August 20, 2016 – History teaches us that the world’s great cuisines originated from need. The need to survive. To preserve food. To make meager supplies last longer. To make food on the verge of spoiling taste better. Even taste good.
I once heard a famous chef make similar statements in an interview. When queried by the interviewer, the chef’s response was brilliant.
“Do you think,” the chef asked, “people would really have eaten snails and birds’ nests if they’d had a thick beef steak?”
It’s also true that politics have influenced how people eat. Sometimes in cruel fashion. Perhaps the best example of this phenomenon is China’s Cultural Revolution.
In the early ’60s, the aging Chairman Mao Zedong had allowed others to assume positions of influence in the Communist Party and the government of China. But by 1966 he had become alarmed at the direction in which the country was going. Aided by his wife, Jiang Qing and her followers, known as the Gang of Four, he moved to reassert his authority.
They called on China’s youth to purge the “impure” elements of Chinese society. Schools were closed. The elderly and intellectuals were driven from the cities to rural areas. They were the fortunate ones.
1.5 million people were killed. Millions more were imprisoned and tortured. Their only crime was a bourgeois life style as reported by the neighbors who spied on them. At least the pretense of political purity demanded by the Communist Party leadership was imperative for survival.
That brings us to what was satirically referred to, in private, as the People’s Coq au Vin. It was the simplest of dishes, containing only four elements: a chicken, some oil, soy sauce and red wine. Peasant food at its most basic.
What follows is my version of the People’s Coq au Vin.

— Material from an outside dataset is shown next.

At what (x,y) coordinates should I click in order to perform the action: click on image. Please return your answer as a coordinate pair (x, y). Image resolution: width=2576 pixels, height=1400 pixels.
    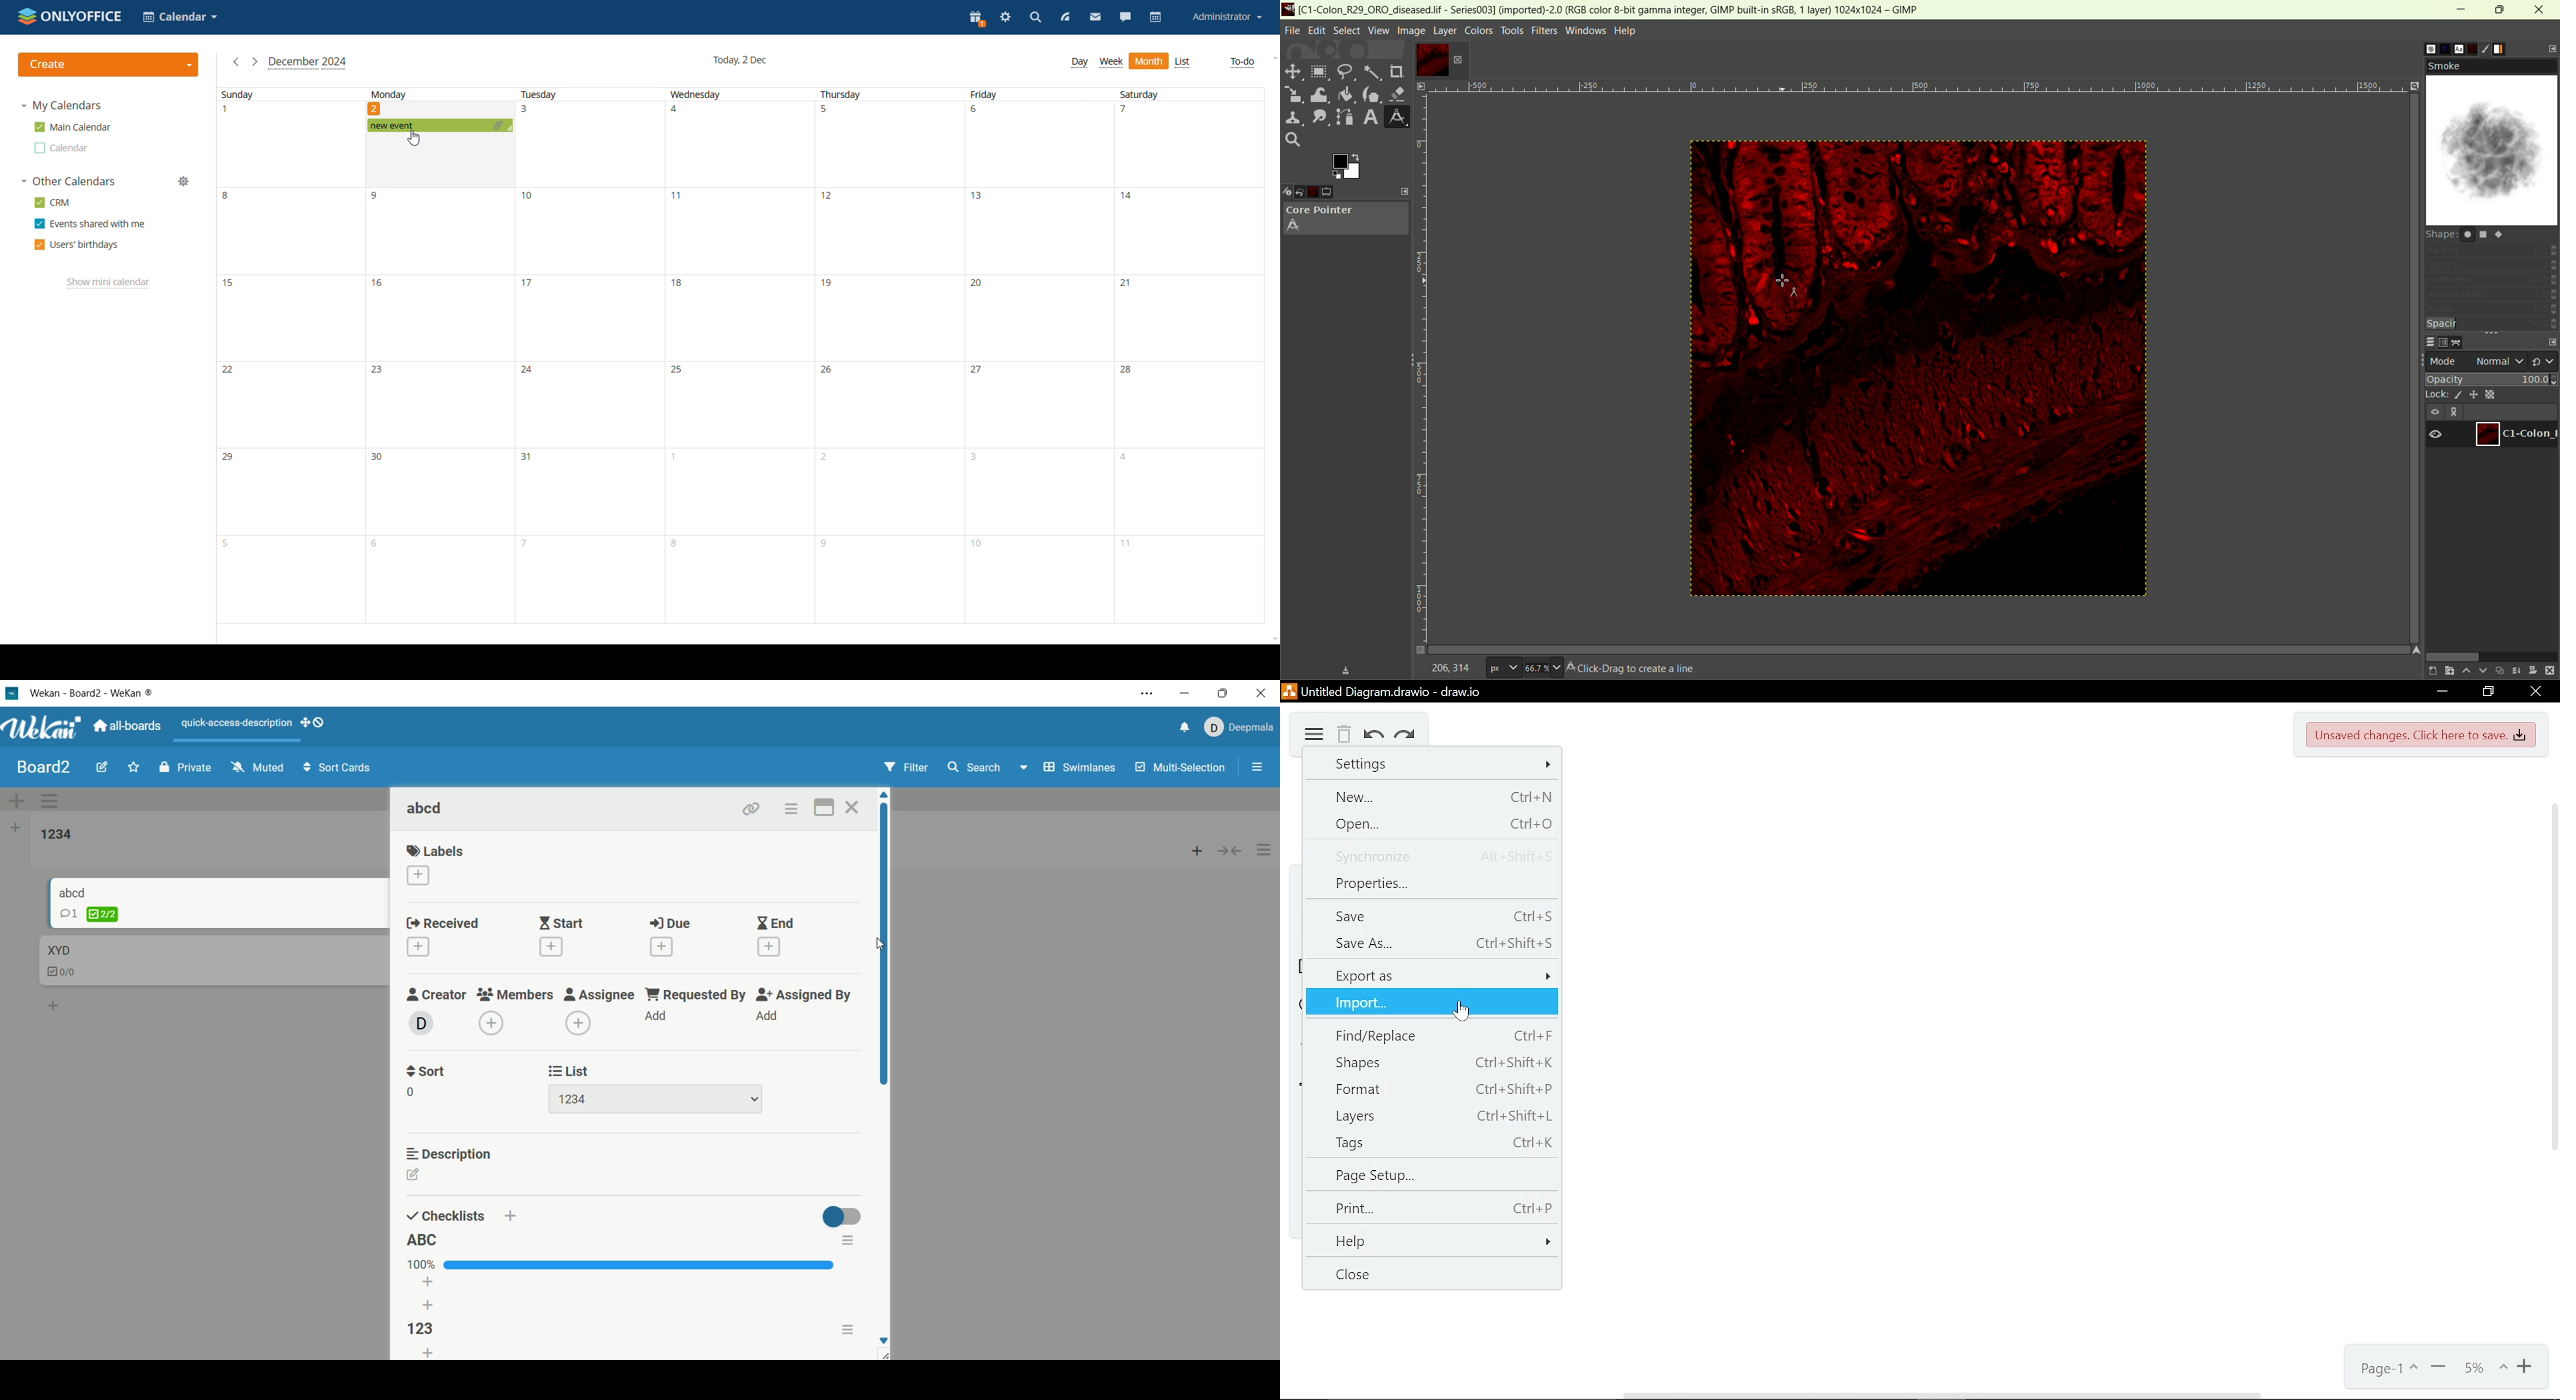
    Looking at the image, I should click on (1410, 31).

I used chicken thighs rather than a whole chicken. I like chicken thighs.
I added the onion, garlic, ginger and sesame oil. And more. Much more.
To fool the spies who no doubt would have been trying to peek in our windows, I served the chicken with linguini. I thought that would confuse them.
Since I was using thighs instead of a whole chicken, I traded the oven for a wok. Baking takes time. Stir frying is quick and easy.
Yeah, I would have been shot.
But my last meal would have been memorable.
The People’s Coq au Vin
2 1/2 lbs boneless chicken thighs, cut into bite size pieces
3 tablespoons olive oil
1/2 cup soy sauce
1/2 cup red wine
1 onion, chopped
3 cloves garlic, finely chopped
1 tablespoon finely chopped ginger
2 tablespoons Chile Garlic Sauce, or to taste
1 tablespoon hoisin sauce
1 teaspoon dry mustard
1/2 teaspoon lemongrass concentrate
2 tablespoons chopped parsley
2 tablespoons chopped cilantro
2 tablespoons lime juice
1 teaspoon sesame oil
1/2 teaspoon arrowroot (or corn starch)
Salt & pepper to taste
Cook the linguini in salted boiling water.
Heat the oil in a wok. When hot but not smoking, add the onion. Stir fry until soft, four to five minutes.
Add the chicken. Stir fry until it begins to turn color, three to four minutes. Add the soy sauce and red wine. Continue to cook until the chicken starts to become permeated with the liquid, two to three minutes.
Add all the other ingredients. Salt and pepper to taste. Mix well. Stir fry until heated through and the chicken is thoroughly cooked.
If there is still a lot of liquid, toss in the arrowroot (or corn starch) to thicken.
Add the linguini to the pot and toss to coat.